Stated goal A
Please copy lines from the listing verbatim, starting at the line that contains "At what coordinates should I click to accomplish: Dismiss" and ending after the line that contains "tap(1280, 321)".

-- begin Text passage --

Or maybe you’re not trying to change ANYTHING but the voice that comes out of you is simply not your own and sounds like somebody else is speaking. How does that make you feel?

Changing your pitch to sound more ‘American’ is not a bad thing.

English has a different vocal placement than other languages, and the American voice probably has a different vocal quality than your voice in your first language (native tongue).

However, finding the proper vocal placement in English can only happen once you start feeling comfortable with your OWN voice, and once you UNDERSTAND how your voice works.

I have noticed that for many of my students their voice and pitch change in English and they simply don’t know why and what to do about it.

If that has ever happened to you, you know that when you don’t use your own voice, you don’t feel like yourself.

And not feeling like yourself may make you feel distant, detached and self-conscious when speaking English.

-- end Text passage --
-- begin Input records --

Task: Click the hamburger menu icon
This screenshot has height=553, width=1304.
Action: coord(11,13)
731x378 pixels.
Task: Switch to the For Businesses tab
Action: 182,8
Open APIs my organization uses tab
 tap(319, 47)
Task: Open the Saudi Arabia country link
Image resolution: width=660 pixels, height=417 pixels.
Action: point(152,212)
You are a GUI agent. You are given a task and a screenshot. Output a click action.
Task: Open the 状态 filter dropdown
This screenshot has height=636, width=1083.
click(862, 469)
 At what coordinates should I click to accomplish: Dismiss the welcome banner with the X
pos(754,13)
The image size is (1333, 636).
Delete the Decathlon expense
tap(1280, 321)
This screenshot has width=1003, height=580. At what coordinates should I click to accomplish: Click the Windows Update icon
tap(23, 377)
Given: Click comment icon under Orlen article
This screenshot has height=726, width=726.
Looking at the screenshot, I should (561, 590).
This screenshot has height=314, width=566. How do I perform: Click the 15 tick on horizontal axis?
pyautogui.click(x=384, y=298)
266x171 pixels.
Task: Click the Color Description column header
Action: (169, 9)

-- end Input records --

Stated goal B
In the passage on voice and pitch in English, what does finding the proper vocal placement in English depend on?

Written response A
 At what coordinates should I click to accomplish: Dismiss the welcome banner with the X
pos(754,13)
The image size is (1333, 636).
Delete the Decathlon expense
tap(1280, 321)

Written response B
It can only happen once you start feeling comfortable with your own voice and understand how your voice works.